## Written tasks:
(A) List every place name that appears in the speech on drug sentencing.
(B) According to the speech on drug sentencing, what did the Attorney General of Manitoba send to the committee?
(C) Continue the speech on drug sentencing from where it stops.

Let us keep in mind the historical context. We have had mandatory minimums for a long time in this country, and there ought to be some evidence about how they are working. That is one aspect that is very good about the bill. Finally there is a reporting mechanism back to Parliament, as there was with the Anti-Terrorism Act. That is a good thing about the bill.

Finally, it is the first time in the three and a half years that I have been here that there will be an alternative to the mandatory minimum sentence for the convicted trafficker, let us say, by going to the drug treatment court. This is an option of an accused and convicted drug trafficker. He or she will have the choice to go to a drug treatment court, which is a diversion from the criminal justice system of incarceration, perhaps without treatment, as our colleague from the NDP suggested. It is a very novel approach for Canada, because unlike its introduction in the United States some 20 years ago, and it flourishes in the United States, we have a very sparse distribution of drug treatment courts in Canada.

We can handle this part of the bill. We can say to criminologists that this is a way to avoid the imposition of the mandatory minimum in that an accused can say that he or she will go to the drug treatment court and will try to get better.

Those drug treatment courts should be expanded. They should be resourced. They are not adequately geographically dispersed throughout this great country of ours. They are in major centres, but where they are, they have met with some success.

At committee, we did not get to hear from the Attorney General of Manitoba. He sent us a very complete brief on the subject, about 20 pages of suggestions. He lauds the Winnipeg drug treatment court and hopes that the government takes seriously this anti-drug strategy by resourcing it, by making sure that we get to the cause of drug abuse and that we get to issues of treatment with respect to drug abuse.

## Extracted material:

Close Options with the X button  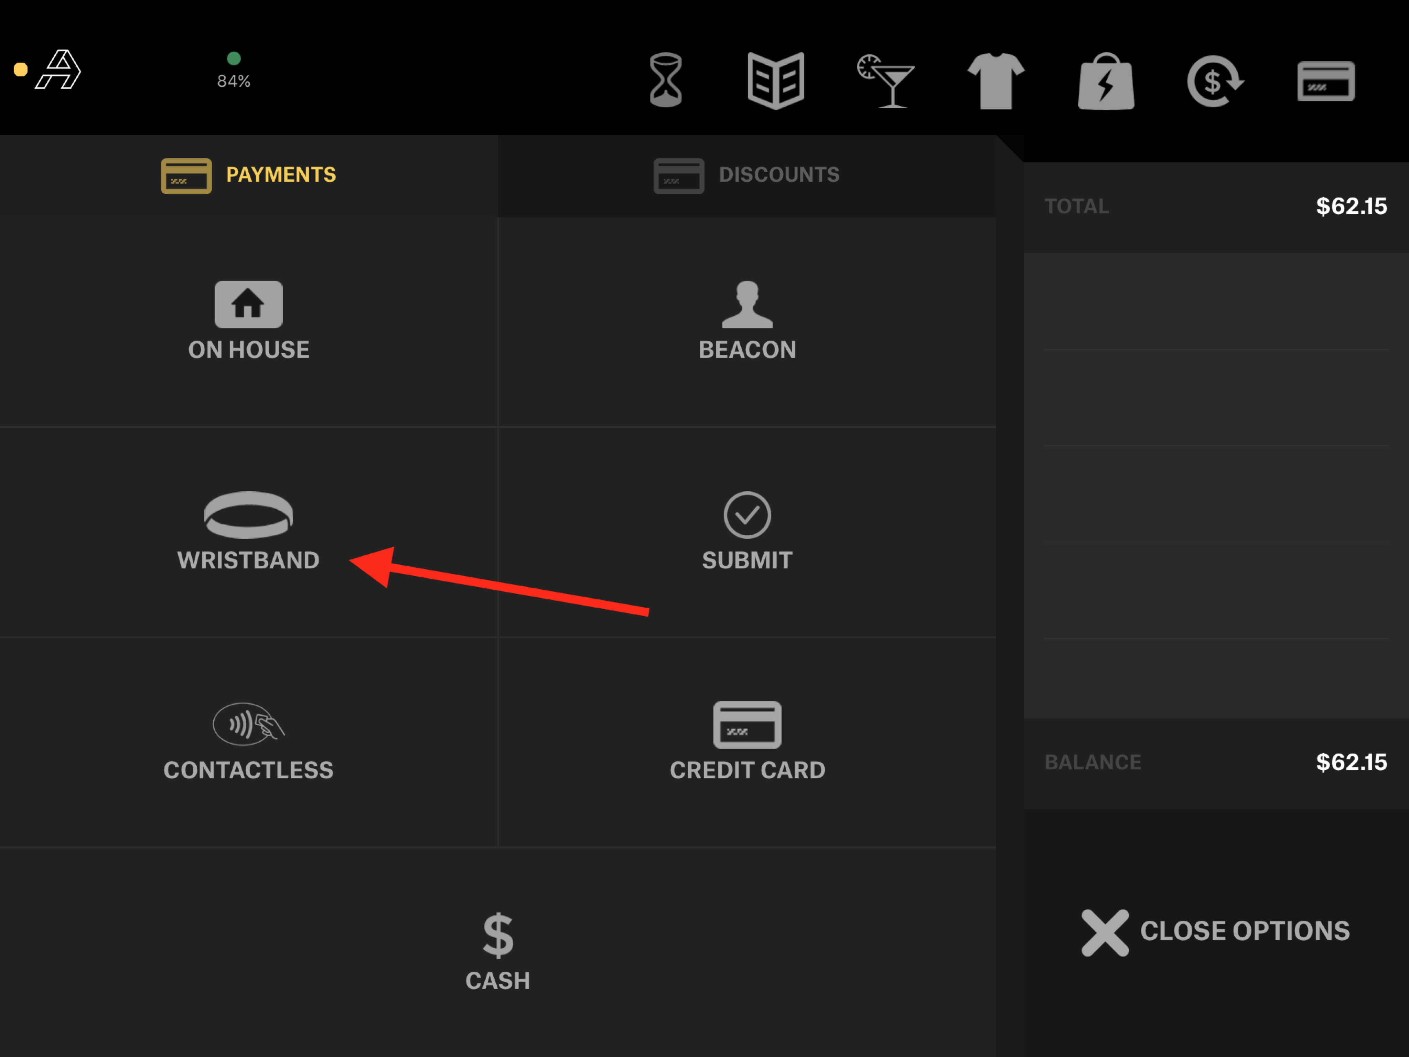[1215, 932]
* * *
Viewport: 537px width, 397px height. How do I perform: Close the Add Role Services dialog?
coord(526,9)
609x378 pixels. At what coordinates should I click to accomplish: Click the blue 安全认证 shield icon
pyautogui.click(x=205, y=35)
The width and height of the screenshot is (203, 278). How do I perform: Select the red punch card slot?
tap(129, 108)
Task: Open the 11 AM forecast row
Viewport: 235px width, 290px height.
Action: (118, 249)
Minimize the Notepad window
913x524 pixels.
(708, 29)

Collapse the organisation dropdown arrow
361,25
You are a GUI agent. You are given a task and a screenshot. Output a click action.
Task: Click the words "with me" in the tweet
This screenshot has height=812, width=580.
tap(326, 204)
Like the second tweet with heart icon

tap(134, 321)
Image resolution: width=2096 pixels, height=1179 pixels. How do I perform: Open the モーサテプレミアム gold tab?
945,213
* * *
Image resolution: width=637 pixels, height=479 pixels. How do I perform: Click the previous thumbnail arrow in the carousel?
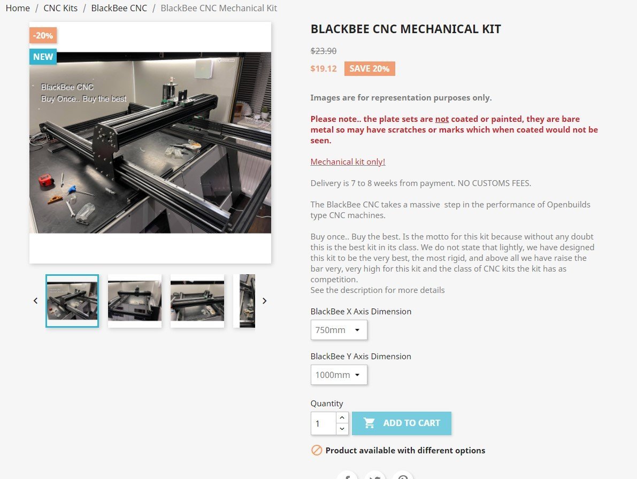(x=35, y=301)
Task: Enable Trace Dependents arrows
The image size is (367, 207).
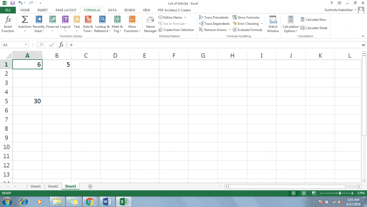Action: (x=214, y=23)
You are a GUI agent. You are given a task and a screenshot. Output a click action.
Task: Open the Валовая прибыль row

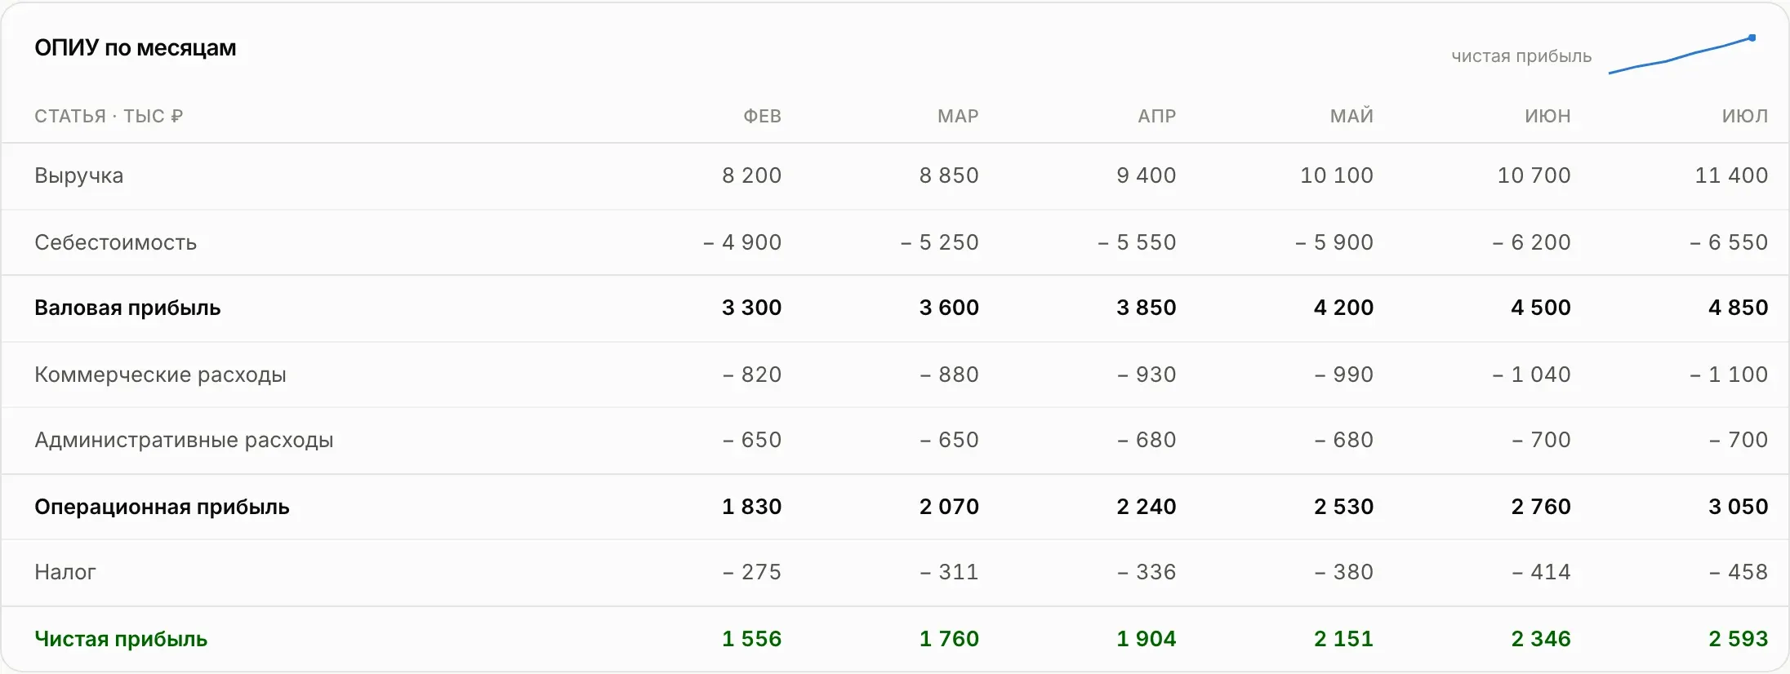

## Results:
(A) Canada, United States, Manitoba, Winnipeg

(B) A very complete brief on the subject, about 20 pages of suggestions.

(C)
I have heard from various law enforcement officials, the chief of which was the Chief of Police of this fine city of Ottawa, who is responsible for making sure that, unlike D'Arcy McGee, we get home safely every night from this place. He was very compelling in suggesting that drug treatment courts work, but the government has to take seriously the issues of prevention and cause and treatment. Everyone knows that, yet the statistics are quite boggling.

I can support Bill C-15 for the minor steps it takes, but I want to discourage members from supporting the NDP amendment. The amendment attempts to say that if someone is convicted of growing 5 to 200 marijuana plants for the purposes of trafficking, which means trying to sell those drugs to people like my children, the person should not be given a mandatory minimum sentence, when we are at war on the issue of drugs.

To say that we support the bill does not in any way say that we are stepping away from our obligations and the government's obligations to be serious about studying the root causes of crime, and in particular drug crimes and drug abuse. It does not mean that we are stepping away from our obligation and the government's obligation to be more serious about combatting organized crime, which feeds for its lifeblood on the growth of drugs, including cannabis and marijuana.

There seems to be an attitude coming from that side of the House over to my left that it is cannabis, it is a joint, and if it is given from one friend to another, they will be trapped by this legislation. The bill is very clear to me. If someone grows 200 plants and that person is caught for trafficking, that is, selling those plants to people like my children, that person is going to do a minimum sentence in this country. That does not seem all that shocking to me.

What is shocking is that in the three and a half years I have been here the government has stood up time after time saying that the bill would go toward its national anti-drug strategy and achieve success. It is right to ask where the evidence is on mandatory minimums. It is right to ask where the evidence is on the efficacy of drug treatment courts. What is missing is a response on those two questions.

There has been a fairly long history of mandatory minimum sentences. There has been a long history with respect to drug treatment courts, as sparsely dispersed as they are throughout the country. There ought to be some compelling evidence from the government that these are worth resourcing, and yet they are not being resourced to the level that is needed.

There is no drug treatment court in my province of New Brunswick. I laud the bill because it would give someone an opportunity to pick drug treatment court. For the average person who has an addiction and does a property crime and perhaps is perhaps convicted under this offence, that person will not have a chance to take advantage of a drug treatment court, not because of this law, not because of the Criminal Code, but because there has not been the élargissement, the widening of the drug treatment court program.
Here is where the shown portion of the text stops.